While less-effective alternatives exist, both patients and practitioners remain at risk

A recent perspective1 by Eduardo Bruera, MD digs into the recent severe shortage of the three most commonly used parenteral opioids: morphine, hydromorphone, and fentanyl in his cancer center’s pharmacy, as well as the similar shortages impacting cancer centers and hospitals across the United States. Dr. Bruera is the medical director at the department of Supportive Care Center, Division of Cancer Medicine, at the University of Texas MD Anderson Cancer Center in Houston.

The shortage, largely the result of tightened government controls over opioids, has had serious repercussions for both patients and physicians alike. Just a few examples of heightened regulations: In August 2017, the US Drug Enforcement Administration proposed reducing opioid manufacturing by 20% in 2018,2 and in 2014, hydrocodone had been reclassified from a Schedule III substance to a Schedule II substance, making it more difficult to prescribe or use.3 What’s more, noted Dr.

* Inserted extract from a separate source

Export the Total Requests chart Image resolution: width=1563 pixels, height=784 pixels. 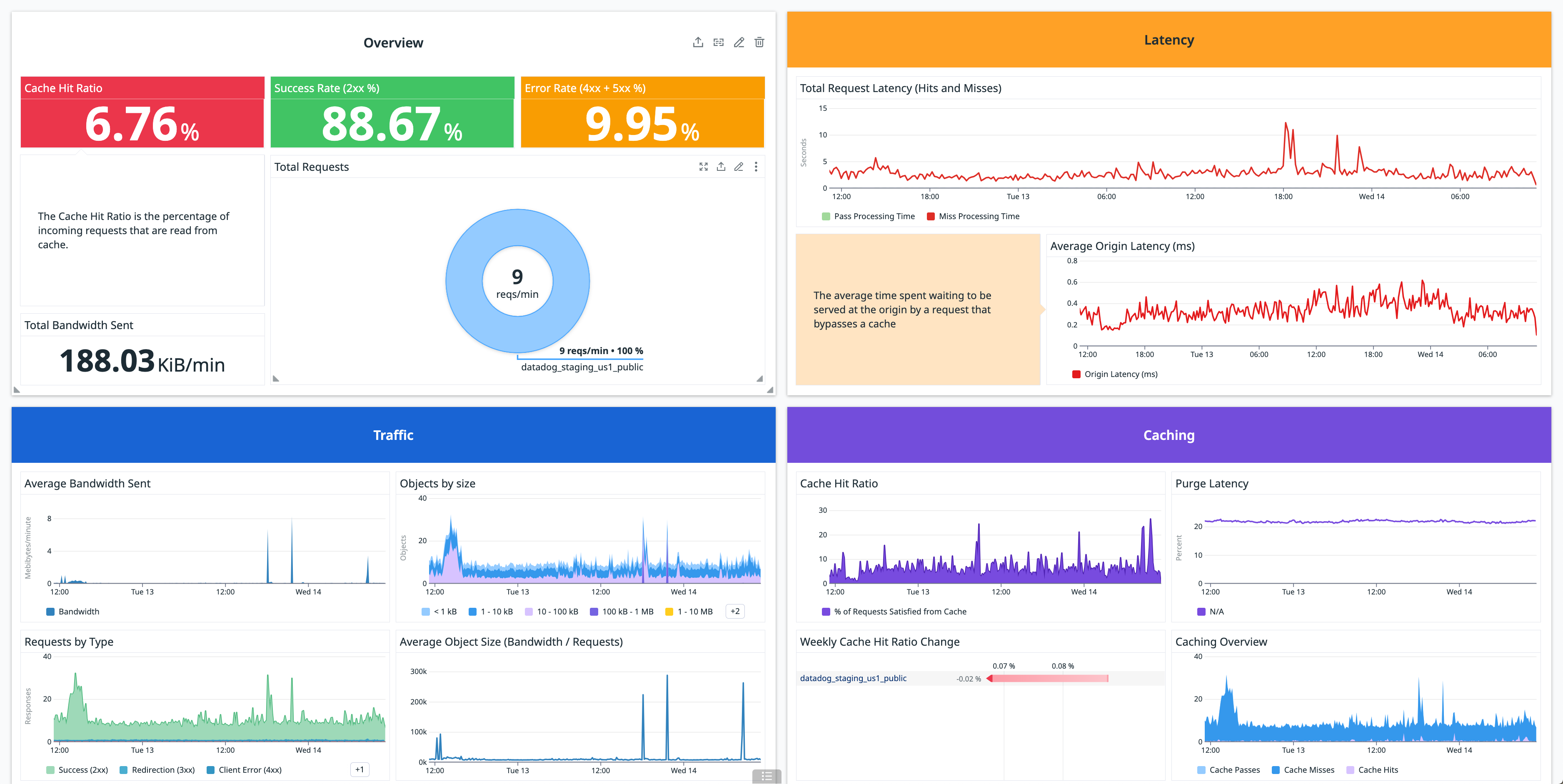click(721, 166)
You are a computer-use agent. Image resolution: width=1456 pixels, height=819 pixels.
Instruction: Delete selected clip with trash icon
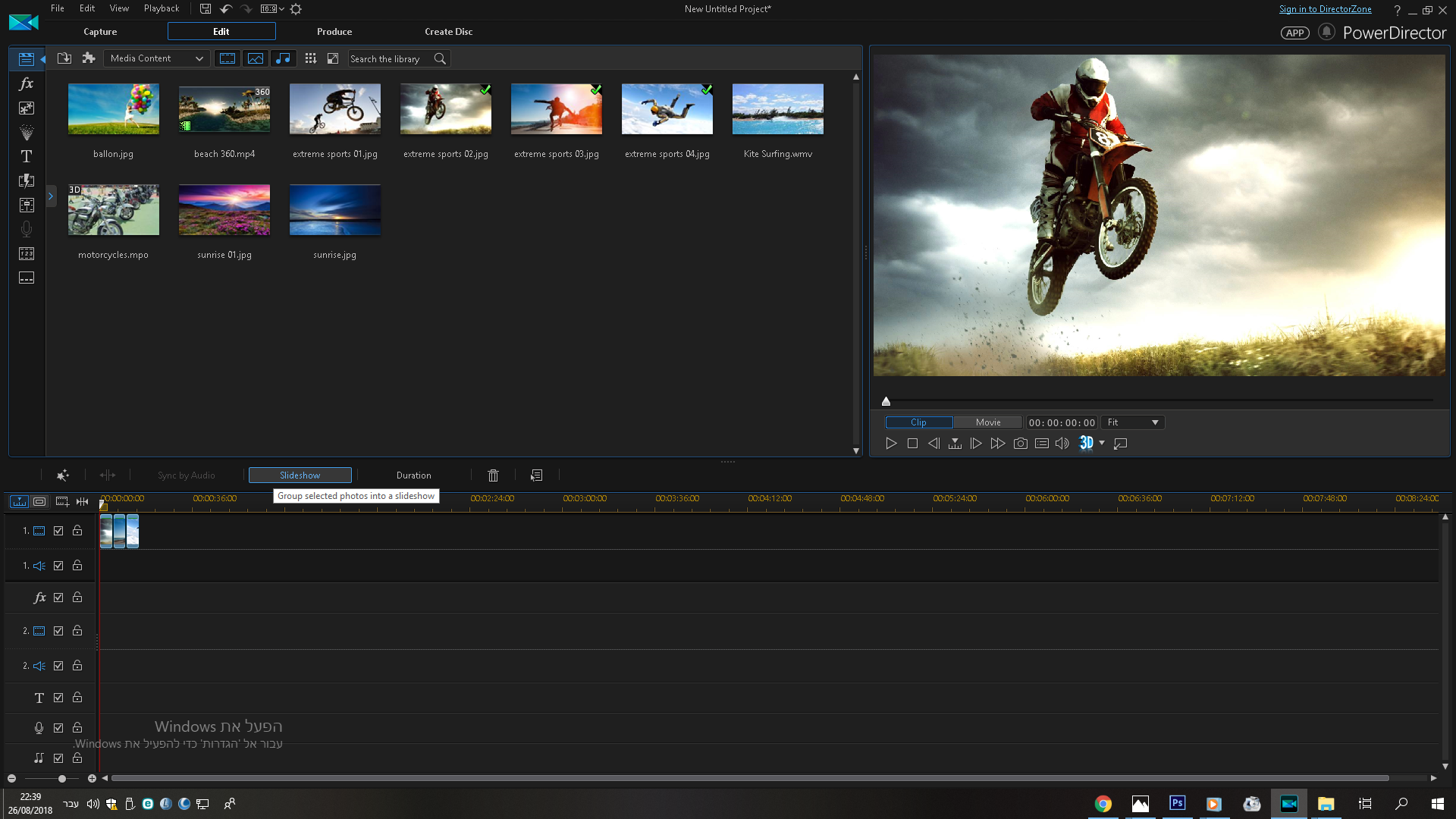(x=493, y=475)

Bruera in his review, “The opioid shortage is not expected to be resolved in the near future, so hospitals will need to implement mitigation strategies.” Cancer patients, almost all of which require opioids, are most at risk, he wrote.

With this deficit in mind, Dr. Bruera explained that medication errors may become more prevalent as clinicians change patients’ regimens to use less familiar drugs or opioid-sparing drug combinations. In addition, there is an increased risk of delayed time to achieve analgesia and for different side effects to occur. “Physicians’ burden and stress increase when they are forced to make sudden changes in practice,” he added. Current pharmaceutical notifications for opioid shortages are stressful, time-consuming, and further discourage opioid prescribing.

Several proposed methods to combat the shortage are only partially effective and may lead to more complexity in treatment plans. “The electronic health record (EHR) might help by notifying physicians immediately when the opioid is in shortage and providing information on alternative available opioids and the recommended dose ratio,” Dr. Bruera said. He suggested an opioid reserve be established in all hospital pharmacies and health networks to “mitigate the impact of similar episodes in the future.” Taking a note from Canadian pharmacies, healthcare facilities could also successfully prepare parenteral opioids from powder for cost-effective measures. It should be noted that, due to the current limitations on dosing, many doctors have opted to use nonopioid agents or Schedule IV opioids, or refer patients to palliative care or pain specialists (many of which cannot meet the opioid demand, according to Dr. Bruera).

While pharmacologic (CGRPs) and nonpharmacologic therapies (chiropractic care) in the pipeline as alternatives to opioids, approval and market availability can take years. Dr. Bruera urged leaders to “make it a clinical and ethical priority to secure the availability of parenteral opioids for US patients who are in pain.”